═════ AVAILABLE RECORDS

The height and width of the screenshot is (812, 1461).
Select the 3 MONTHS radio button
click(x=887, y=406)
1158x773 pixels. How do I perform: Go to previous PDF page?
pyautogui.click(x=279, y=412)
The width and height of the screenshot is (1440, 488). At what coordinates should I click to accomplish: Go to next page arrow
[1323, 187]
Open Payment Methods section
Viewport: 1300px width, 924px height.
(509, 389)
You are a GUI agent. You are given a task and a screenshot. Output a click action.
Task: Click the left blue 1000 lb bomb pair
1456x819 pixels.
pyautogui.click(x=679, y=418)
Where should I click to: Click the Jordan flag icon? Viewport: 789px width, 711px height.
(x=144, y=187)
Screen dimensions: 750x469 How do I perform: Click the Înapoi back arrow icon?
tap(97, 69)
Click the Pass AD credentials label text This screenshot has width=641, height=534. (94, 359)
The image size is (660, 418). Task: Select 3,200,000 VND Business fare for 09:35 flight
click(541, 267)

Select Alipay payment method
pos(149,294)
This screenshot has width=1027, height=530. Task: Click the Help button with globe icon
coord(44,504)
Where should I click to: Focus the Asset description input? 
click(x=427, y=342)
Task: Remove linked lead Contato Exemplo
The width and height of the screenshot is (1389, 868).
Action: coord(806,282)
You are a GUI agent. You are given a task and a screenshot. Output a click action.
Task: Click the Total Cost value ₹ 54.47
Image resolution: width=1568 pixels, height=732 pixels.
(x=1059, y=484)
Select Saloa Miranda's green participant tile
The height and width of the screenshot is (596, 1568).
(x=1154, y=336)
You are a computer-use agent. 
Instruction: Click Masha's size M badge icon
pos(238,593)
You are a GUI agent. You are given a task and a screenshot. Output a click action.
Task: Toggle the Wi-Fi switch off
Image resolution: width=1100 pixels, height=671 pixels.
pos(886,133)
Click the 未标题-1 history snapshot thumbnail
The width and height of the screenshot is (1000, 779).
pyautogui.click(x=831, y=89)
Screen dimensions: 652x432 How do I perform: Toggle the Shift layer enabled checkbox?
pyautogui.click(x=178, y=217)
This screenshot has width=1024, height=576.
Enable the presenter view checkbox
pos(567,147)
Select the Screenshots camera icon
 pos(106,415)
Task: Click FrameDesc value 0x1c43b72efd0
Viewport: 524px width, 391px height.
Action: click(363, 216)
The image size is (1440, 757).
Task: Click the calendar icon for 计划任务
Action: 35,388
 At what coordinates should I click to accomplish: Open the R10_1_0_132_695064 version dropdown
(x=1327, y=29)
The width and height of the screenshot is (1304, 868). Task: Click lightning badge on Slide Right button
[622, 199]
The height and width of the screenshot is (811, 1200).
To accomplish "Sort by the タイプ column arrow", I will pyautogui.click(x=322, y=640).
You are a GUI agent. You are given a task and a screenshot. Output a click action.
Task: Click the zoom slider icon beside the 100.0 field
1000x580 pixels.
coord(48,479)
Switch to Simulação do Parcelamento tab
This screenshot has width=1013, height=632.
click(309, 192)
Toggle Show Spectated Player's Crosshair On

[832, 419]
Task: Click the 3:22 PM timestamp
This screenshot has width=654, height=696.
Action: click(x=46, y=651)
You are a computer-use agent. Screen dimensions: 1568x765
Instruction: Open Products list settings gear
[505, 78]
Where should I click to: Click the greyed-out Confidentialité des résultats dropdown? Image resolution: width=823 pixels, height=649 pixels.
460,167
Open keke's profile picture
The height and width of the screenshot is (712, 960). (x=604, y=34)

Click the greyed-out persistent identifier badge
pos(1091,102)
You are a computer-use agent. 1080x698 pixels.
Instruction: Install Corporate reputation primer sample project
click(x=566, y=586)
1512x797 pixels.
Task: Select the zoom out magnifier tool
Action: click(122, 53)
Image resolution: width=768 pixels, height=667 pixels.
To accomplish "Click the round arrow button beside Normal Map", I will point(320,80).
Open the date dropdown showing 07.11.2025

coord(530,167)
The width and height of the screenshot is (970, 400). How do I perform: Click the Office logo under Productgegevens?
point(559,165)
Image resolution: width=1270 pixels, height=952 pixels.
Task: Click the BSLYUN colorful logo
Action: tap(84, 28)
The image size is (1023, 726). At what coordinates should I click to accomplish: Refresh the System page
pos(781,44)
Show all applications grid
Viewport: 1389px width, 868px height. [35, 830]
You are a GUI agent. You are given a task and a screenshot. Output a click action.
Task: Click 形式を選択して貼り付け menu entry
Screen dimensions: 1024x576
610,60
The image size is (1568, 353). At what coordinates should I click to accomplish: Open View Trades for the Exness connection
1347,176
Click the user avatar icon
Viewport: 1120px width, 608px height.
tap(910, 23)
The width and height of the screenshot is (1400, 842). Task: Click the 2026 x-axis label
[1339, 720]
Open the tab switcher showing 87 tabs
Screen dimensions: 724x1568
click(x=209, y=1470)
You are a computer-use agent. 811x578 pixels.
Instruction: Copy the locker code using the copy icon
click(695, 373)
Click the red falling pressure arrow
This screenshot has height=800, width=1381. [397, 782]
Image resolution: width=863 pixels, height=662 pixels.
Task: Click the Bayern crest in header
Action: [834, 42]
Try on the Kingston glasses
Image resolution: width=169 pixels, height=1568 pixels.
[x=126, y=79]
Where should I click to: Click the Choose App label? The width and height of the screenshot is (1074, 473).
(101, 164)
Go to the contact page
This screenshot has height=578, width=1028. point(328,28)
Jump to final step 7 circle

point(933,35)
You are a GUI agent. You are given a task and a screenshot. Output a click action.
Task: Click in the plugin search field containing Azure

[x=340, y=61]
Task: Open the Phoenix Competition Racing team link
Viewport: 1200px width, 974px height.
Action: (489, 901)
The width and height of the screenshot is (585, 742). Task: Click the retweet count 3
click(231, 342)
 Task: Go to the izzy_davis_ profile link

══════════

EXERCISE –
Lines holding the string "value": find them in the listing above and copy each one.

OUTPUT OF THE EXERCISE –
Task: Click the Total Cost value ₹ 54.47
Task: Click FrameDesc value 0x1c43b72efd0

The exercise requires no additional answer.